Word for word, output the data, with none of its pictures.

-*-

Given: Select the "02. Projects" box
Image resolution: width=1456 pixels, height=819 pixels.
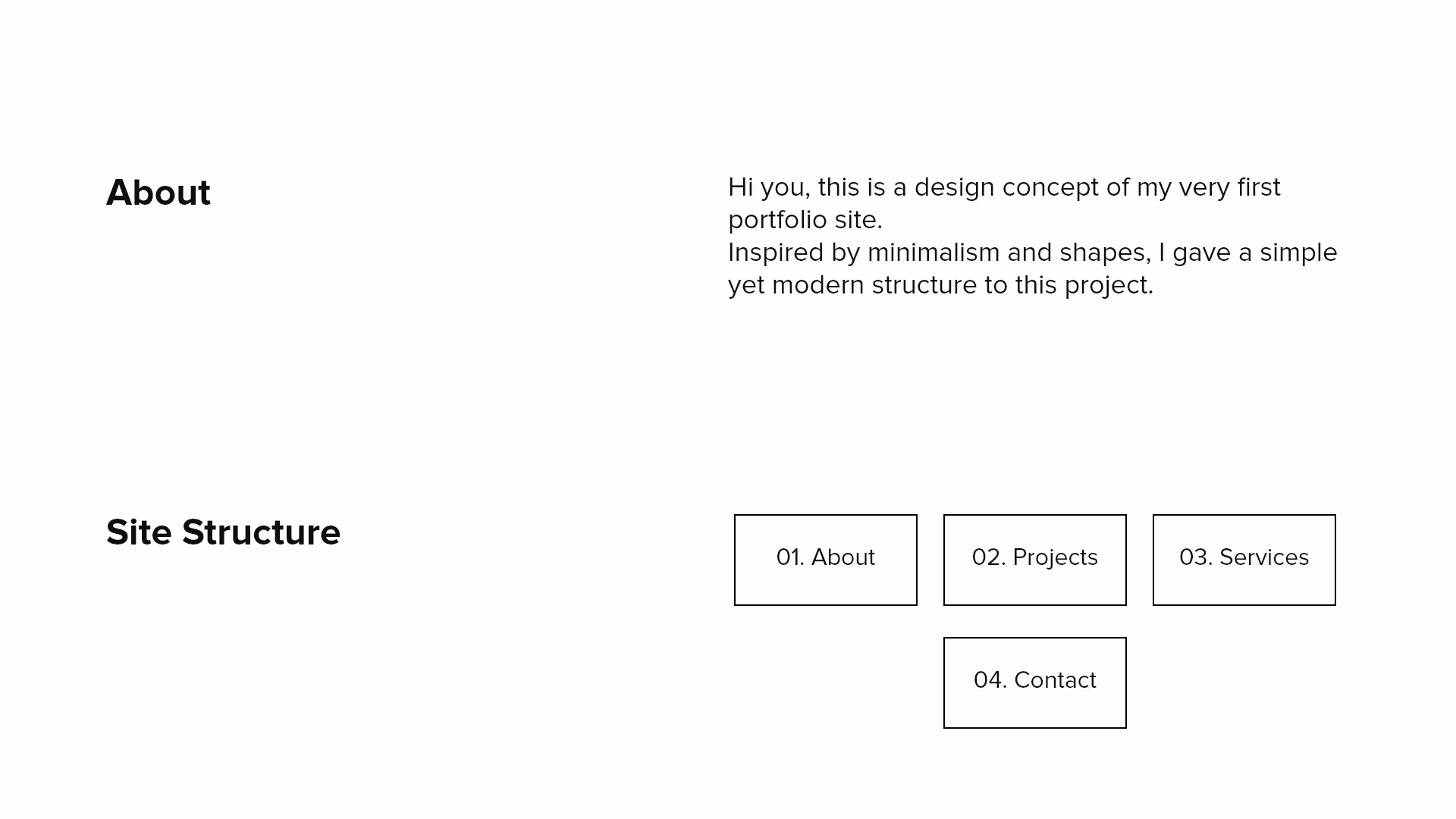Looking at the screenshot, I should pos(1034,560).
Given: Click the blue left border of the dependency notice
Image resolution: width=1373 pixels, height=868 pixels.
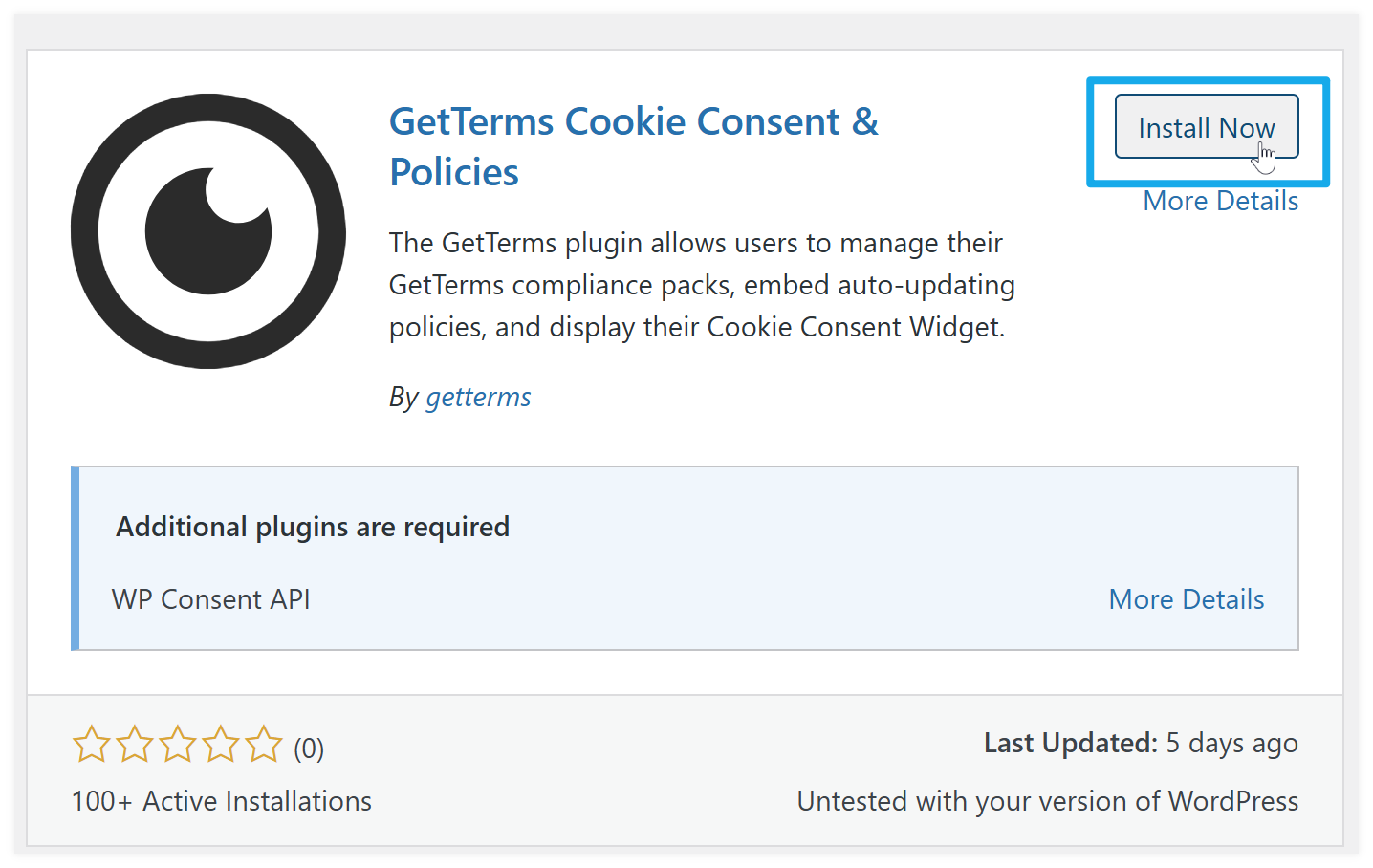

-*-

### [Solution for this task]
Given: Select the "02. Projects" box
Image resolution: width=1456 pixels, height=819 pixels.
Looking at the screenshot, I should pos(1034,560).
Given: Click the blue left border of the dependency notice
Image resolution: width=1373 pixels, height=868 pixels.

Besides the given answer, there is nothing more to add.